Document extract below:
There was no such reason for the Chippendale physique Mac suddenly boasted in the thirteenth. In fact, it made no sense in-universe whatsoever, as McElhenney’s description of the punishing regimen it had required included – well, any number of points Mac would never have gone for, but crucially, no drinking, unthinkable for any of It’s Always Sunny’s functional alcoholic main characters. We’ve literally seen them get the DTs before (another process, incidentally, that can easily be fatal).
McElhenney personally becoming more polished and more expensively constructed is an eerily apt reflection of how It’s Always Sunny itself has mutated over the years. It’s been around long enough to make the leap into widescreen, and just going through the back catalogue, you can see they’re using better cameras these days – certainly better than in the pilot, which was a matter of McElhenney, Howerton, and Day running in and out of each others’ apartments with a camcorder.
And being more polished in this way has, perhaps by necessity, resulted in scripts which play it ever-so-slightly more safely and rigidly. To no longer have the occasional moment where the cast are all just shouting incoherently over each other is probably a good thing, but this is a double-edged sword. With more set-pieces and more elaborate plotlines, it’s hard to think they improvise quite as much as they once did (this is why Olson and Day share so many scenes – Olson is by far the most resistant to corpsing). And what’s more, this has also resulted in the show handling subjects more clumsily than it might have in its heyday.
‘The Gang Escapes’ hammered on its point of the men thinking themselves more sensible than women, all while proving that they’re obviously not, so much and so hard that even the slowest viewer couldn’t fail to grasp the implication – which you can neatly contrast with the masterful treatment of gender politics used in Dennis’s discussion of ‘the implication’. Subtlety is abandoned for the miserable consolation prize of making a capital-p Point.
End of Document extract.
## To do
Extend the commentary on It's Always Sunny past its final sentence by another paragraph or two, keeping its voice.
Supplied records below:
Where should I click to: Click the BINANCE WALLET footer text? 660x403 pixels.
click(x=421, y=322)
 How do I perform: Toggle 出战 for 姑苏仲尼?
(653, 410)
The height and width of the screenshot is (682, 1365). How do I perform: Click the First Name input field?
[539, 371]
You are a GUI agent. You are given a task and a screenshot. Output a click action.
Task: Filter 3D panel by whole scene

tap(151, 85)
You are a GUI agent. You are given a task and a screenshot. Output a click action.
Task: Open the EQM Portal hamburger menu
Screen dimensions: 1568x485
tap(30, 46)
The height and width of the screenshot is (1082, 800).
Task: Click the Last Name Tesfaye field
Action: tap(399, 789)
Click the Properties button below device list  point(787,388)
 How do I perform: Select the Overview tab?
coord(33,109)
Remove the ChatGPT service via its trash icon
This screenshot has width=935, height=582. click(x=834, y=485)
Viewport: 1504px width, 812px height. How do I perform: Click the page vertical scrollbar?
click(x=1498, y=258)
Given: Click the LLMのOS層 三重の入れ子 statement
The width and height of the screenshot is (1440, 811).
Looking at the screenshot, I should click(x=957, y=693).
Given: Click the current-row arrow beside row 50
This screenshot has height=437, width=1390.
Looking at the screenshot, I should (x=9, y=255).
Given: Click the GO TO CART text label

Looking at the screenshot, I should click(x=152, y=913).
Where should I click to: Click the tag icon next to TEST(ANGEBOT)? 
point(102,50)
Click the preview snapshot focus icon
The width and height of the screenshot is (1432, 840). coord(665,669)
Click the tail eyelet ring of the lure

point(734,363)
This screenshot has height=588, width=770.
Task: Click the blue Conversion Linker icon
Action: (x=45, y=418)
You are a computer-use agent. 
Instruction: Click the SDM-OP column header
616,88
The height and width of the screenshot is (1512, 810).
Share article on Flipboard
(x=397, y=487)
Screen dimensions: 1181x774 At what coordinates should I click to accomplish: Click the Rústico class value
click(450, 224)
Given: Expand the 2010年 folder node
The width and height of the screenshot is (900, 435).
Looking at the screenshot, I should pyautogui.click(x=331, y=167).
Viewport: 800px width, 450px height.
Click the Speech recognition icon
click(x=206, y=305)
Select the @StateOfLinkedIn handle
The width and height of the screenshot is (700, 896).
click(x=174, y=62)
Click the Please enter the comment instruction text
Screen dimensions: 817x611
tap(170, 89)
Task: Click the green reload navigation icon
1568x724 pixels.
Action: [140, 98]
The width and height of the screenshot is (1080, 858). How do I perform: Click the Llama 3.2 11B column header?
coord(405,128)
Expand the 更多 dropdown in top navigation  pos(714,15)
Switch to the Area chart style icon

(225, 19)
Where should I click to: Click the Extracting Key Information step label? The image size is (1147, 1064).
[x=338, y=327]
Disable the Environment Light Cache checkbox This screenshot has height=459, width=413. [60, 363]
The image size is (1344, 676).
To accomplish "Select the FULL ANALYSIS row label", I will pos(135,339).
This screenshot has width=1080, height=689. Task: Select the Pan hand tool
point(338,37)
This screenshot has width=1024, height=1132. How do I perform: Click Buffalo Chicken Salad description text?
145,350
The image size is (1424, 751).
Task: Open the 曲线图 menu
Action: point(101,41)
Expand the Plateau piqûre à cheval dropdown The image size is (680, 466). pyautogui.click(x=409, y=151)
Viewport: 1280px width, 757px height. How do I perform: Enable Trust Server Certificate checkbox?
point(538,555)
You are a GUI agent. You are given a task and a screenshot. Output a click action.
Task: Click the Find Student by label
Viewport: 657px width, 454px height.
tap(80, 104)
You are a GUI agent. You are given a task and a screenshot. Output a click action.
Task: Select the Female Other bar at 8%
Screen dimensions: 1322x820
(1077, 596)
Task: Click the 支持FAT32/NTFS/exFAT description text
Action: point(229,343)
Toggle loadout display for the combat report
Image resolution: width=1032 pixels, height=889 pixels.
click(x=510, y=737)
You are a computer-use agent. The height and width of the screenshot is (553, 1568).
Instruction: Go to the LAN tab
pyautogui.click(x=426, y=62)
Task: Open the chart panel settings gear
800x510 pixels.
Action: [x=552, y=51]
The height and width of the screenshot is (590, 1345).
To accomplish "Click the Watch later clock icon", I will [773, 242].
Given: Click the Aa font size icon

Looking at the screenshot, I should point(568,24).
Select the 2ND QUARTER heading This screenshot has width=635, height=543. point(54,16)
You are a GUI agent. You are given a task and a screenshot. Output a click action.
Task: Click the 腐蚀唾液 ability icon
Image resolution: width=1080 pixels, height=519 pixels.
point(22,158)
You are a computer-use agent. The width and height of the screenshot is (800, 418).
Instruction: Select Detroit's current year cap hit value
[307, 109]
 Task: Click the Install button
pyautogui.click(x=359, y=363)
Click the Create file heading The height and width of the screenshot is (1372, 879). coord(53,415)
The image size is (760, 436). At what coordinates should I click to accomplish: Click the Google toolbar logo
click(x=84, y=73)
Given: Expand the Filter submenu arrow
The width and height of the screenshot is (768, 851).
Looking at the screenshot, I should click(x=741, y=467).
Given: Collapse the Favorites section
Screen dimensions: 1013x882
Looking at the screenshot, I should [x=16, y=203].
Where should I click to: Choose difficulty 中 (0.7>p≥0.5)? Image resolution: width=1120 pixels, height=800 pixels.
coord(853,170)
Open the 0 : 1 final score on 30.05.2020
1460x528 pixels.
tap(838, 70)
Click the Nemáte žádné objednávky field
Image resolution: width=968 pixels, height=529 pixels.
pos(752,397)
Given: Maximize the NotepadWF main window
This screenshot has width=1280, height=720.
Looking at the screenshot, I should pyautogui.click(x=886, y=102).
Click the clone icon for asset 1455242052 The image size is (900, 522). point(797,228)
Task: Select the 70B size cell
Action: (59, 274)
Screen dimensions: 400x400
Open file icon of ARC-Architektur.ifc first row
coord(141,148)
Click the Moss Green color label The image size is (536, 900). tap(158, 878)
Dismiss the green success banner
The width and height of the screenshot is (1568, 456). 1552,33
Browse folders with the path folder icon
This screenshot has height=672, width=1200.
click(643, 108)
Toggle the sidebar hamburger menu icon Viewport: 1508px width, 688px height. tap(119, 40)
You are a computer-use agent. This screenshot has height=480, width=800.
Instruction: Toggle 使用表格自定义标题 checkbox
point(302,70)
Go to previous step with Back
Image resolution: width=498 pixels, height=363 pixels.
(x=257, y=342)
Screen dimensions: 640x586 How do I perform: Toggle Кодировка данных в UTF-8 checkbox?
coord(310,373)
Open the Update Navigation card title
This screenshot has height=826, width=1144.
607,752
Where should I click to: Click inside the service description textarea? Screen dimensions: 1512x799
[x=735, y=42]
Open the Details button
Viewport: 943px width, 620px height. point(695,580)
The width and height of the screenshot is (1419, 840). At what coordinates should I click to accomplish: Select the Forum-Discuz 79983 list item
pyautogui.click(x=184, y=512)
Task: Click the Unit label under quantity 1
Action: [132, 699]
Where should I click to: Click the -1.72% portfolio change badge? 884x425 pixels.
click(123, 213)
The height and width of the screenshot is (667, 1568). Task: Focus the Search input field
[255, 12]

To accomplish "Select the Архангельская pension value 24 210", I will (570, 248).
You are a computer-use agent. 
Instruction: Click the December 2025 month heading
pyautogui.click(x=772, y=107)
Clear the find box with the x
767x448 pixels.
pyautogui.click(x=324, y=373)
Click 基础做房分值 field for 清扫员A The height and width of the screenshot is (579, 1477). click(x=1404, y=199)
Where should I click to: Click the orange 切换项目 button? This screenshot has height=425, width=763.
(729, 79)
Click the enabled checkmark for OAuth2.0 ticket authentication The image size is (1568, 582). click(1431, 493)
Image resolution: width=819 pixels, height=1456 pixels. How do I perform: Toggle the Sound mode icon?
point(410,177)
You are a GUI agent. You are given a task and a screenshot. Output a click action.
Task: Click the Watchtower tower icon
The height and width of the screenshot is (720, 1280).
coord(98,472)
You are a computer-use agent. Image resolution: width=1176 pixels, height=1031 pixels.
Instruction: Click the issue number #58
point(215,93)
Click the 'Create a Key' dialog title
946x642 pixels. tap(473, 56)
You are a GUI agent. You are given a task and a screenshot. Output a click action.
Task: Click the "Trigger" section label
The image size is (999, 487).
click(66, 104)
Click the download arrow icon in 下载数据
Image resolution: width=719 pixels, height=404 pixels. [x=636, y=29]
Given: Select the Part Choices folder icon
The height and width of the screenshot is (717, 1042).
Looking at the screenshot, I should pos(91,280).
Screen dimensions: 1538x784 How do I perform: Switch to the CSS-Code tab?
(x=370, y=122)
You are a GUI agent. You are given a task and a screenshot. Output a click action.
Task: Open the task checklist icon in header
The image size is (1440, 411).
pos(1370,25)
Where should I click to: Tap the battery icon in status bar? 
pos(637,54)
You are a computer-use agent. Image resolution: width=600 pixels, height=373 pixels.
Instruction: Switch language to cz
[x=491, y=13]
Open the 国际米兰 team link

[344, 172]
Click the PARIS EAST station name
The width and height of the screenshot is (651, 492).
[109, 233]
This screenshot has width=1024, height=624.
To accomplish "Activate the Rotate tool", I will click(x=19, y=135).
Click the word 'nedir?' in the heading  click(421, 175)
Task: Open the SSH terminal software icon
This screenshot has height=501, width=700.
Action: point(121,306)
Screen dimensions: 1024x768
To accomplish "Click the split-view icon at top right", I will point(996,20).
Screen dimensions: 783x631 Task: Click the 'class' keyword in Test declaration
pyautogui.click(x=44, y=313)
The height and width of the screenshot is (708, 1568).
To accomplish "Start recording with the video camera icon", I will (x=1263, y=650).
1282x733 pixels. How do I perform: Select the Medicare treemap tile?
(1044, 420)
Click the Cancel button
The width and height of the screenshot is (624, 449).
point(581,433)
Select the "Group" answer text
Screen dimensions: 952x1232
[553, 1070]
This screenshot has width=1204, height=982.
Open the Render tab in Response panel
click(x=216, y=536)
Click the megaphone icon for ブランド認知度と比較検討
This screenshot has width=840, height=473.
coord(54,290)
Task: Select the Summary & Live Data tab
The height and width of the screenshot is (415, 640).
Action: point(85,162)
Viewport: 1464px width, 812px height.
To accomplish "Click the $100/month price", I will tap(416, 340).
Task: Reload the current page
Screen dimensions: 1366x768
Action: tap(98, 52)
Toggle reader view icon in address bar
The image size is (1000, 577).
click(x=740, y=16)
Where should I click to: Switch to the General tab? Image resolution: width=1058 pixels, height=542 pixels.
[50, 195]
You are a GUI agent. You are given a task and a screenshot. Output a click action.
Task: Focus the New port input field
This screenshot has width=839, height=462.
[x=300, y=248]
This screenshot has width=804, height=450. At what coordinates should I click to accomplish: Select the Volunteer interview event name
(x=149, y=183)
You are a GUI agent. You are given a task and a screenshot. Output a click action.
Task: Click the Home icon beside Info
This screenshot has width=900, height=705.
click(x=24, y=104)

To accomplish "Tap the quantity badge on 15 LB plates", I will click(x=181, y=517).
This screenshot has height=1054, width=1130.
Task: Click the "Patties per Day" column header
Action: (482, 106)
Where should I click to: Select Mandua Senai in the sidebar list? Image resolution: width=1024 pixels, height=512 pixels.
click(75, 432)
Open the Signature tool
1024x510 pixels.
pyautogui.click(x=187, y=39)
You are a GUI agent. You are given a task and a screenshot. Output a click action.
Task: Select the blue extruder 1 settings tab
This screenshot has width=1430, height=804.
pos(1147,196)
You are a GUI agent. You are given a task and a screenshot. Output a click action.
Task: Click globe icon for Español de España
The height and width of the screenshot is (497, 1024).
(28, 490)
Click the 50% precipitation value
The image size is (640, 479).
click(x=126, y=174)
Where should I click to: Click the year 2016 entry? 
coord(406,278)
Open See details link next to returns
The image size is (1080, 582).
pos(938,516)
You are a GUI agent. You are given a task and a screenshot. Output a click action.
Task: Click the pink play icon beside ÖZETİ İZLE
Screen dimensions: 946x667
End of Supplied records.
## Response area
This has been reflected across the board as time’s gone by. What would once have been subtext has become text. The grimy, anarchic, realistic feel of the gang’s arguments over everything and nothing gave way to painfully artificial treatment of current events. One recent two-parter actually saw them go to the Super Bowl and enjoy a Philadelphia Eagles victory – the kind of big event favoured by shows which now have a very large budget and fancy giving the cast a nice day out. And, in the flashback episode ‘The Gang Does A Clip Show’ (which did at least have the sense not to make it a straight clip show, and had them ‘remember’ an episode of Seinfeld) we saw that they were actually bleeping out some of the more vulgar language from seasons past.
It’s Always Sunny had itself mocked this process, when Dee’s depressing video diary went viral on YouTube (under the suitably grim pen name patheticgirl43) – at which point Dee, scenting blood, suddenly started appearing in good lighting, drinking champagne, talking about how well her acting career was going. And, true to form, people simply weren’t as interested in the everyday problems of an attractive, well-to-do person. There really is no better illustration of being a victim of one’s own success.